The Guardian’s letters column has recently seen a discussion about the standard preposition collocation of going up to and down from London, counter-intuitively to the common idea of up implying northwards on a map. I am not sure if it is still the case but I certainly remember the up train and the down train being the common colloquial names respectively for the trains to and from London. When P G Wodehouse wrote
I turned to Aunt Agatha, whose demeanour was now rather like that of one who, picking daisies on the railway, has just caught the down express in the small of the back.
no reader would have doubted that the train was travelling away from the capital towards the provinces.
But this letter prompted me to think about different prepositions.
Wherever your destination, go there by East Coast or Cross Country train and, bizarrely, you’ll arrive into it.
Michael Ayton, Durham
Firstly, this use of into is something that has surprised and puzzled me on British trains. It goes counter to what I explain to my students: that arrive implies position, when you arrive you acre there and thus it takes prepositions of position not of movement. This is particularly important with Spanish students who collocate the preposition a with llegar. As I say in A Guide to English Language Usage and with almost identical wording in Pearls of the English Language:
This is a verb of position not of movement. It can only be used with prepositions which describe position; it cannot be used with to: He arrived in the pub before me but He came to the pub by bus and We arrived at the airport an hour and a half before take-off but We travelled to the airport by taxi. The most commonly used prepositions are in and at, though other prepositions of place, e.g. on, over, next to, are possible: The plane arrived over Paris at 12.30.
The prepositions in, on and at can cause great difficulty because other languages do not use them in the same way. A Spanish-speaker reads something en un libro or en la página 38 where as an English-speaker reads the same thing with different prepositions as being in the book but on page 34. The difference is easily explained – though in my experience few students have ever met the simple explanation that in means inside and on means on the surface of. Once this is grasped, everything falls into place. The information is inside the book but the print is on the surface of the page; a coin is on my hand if I hold it open and flat but in my hand if I close my fist around it; a table is in the corner of the room because it is surrounded by the walls but you stand on the corner of the street because you are on the ground; you sit in an armchair but on a dining chair. The surface does not have to be horizontal: we say on the floor, on the wall and on the ceiling but German has auf dem Boden, an der Wand and an der Decke because auf is only for on that is on the top of a horizontal surface.
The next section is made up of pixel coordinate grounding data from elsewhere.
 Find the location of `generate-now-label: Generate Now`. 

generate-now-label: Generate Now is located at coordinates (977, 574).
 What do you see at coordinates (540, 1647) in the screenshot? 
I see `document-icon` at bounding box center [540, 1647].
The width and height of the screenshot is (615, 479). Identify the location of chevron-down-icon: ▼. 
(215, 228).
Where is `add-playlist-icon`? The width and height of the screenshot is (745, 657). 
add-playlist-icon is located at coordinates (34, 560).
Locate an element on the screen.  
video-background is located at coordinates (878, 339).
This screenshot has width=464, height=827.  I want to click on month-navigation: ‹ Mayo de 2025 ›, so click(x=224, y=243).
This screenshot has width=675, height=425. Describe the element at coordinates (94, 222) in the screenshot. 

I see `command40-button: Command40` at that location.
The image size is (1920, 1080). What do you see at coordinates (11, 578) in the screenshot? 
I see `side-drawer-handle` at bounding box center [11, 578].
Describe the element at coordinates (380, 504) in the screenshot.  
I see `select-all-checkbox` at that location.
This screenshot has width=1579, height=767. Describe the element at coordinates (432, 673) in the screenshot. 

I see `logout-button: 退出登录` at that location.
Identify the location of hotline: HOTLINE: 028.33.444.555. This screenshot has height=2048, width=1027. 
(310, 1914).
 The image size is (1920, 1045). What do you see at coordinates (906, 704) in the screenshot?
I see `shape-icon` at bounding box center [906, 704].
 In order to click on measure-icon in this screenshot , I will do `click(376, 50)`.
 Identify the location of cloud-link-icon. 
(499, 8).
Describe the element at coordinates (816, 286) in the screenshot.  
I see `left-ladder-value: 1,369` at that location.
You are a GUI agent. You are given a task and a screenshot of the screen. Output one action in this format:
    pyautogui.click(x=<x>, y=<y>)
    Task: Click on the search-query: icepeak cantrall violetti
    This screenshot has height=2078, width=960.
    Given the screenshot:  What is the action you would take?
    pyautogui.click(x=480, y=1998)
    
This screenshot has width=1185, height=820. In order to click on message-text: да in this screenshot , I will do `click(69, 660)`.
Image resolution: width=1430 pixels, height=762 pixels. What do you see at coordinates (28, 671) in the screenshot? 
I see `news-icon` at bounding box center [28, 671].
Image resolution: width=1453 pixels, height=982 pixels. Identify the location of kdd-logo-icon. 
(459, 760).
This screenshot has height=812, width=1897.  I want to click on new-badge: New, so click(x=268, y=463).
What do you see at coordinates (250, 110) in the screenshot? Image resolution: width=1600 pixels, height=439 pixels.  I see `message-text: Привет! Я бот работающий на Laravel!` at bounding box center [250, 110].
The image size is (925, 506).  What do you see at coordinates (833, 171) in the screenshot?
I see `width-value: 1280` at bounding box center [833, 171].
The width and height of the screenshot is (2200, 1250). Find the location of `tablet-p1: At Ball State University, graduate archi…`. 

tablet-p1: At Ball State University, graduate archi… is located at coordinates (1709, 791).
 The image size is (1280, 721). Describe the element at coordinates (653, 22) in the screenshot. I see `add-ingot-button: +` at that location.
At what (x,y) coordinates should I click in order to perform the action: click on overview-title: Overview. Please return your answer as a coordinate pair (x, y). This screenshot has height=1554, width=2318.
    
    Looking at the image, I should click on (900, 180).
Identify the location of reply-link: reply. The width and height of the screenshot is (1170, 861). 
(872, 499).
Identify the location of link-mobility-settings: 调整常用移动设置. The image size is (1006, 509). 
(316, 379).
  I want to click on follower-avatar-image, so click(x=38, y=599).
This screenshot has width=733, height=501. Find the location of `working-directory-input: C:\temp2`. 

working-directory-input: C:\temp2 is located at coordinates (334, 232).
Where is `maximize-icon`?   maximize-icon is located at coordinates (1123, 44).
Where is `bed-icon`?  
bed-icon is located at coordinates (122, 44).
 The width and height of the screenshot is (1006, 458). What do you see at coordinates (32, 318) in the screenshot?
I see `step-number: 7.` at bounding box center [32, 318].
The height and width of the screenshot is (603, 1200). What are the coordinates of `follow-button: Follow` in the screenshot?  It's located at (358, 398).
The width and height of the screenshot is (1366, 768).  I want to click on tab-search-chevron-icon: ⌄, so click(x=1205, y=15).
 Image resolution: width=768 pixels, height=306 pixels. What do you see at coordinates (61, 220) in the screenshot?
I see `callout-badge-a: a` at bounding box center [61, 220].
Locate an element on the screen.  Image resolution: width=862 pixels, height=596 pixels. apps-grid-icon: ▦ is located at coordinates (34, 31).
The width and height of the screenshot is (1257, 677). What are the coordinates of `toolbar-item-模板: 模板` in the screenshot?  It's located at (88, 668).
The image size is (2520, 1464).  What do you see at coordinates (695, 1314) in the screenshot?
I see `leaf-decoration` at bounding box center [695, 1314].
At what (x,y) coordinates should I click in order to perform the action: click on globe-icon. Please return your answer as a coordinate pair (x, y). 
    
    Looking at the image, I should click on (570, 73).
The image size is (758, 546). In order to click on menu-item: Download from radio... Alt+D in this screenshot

(Click to enlarge image left of in, on & at from Pearls of the English Language.)
Then there is at, a preposition that no other language seems to require. It isn’t in and it isn’t on so what is it? It is for a relation in space that exists between two things but that is not in or on. If you are waiting for a bus, you stand at the bus stop. The stop is a pole so you can’t be in (inside) it and you can’t be on (on top of) it. You stand at (within a few metres of) it but someone waiting for a taxi could be in the same place but standing near the bus stop because there is no relationship between the purpose and the place.
And of course, when you are at the bus stop you could be sitting on a seat in the shelter.
Bus shelter in Zálezlice, Czech Republic, Wikimedia Commons
In Oxford (and, I suppose, Cambridge), the focus of up and down trains is the university rather than London. Hence the legendary Dr. Spooner's remark to an erring undergraduate: "You have deliberately tasted two worms and may leave Oxford by the town drain."
Posted by: John Cowan | 07/08/2014 at 19:20
John, you are absolutely right. I was at Cambridge, and 'going up' meant going there for the start of a term and 'going down' was leaving at the start of the vacation. I am not from London but I think that 'up' and 'down' were more to do with University residence (we had to spend a certain number of nights in the city each term) than with simple travel there and back.
Posted by: Peter Harvey | 08/08/2014 at 15:27
The claim that arrive can only be used with prepositions indicating position, not movement, should be tempered by the observation that it frequently collocates with from.
Posted by: Alon | 22/08/2014 at 11:08
Alon, You are of course perfectly right -- how could I say otherwise? Also, problems can arrive out of the blue.
However, I am principally concerned here with teaching students how to use prepositions with arrive, especially Spanish-speaking ones who think of llegar a.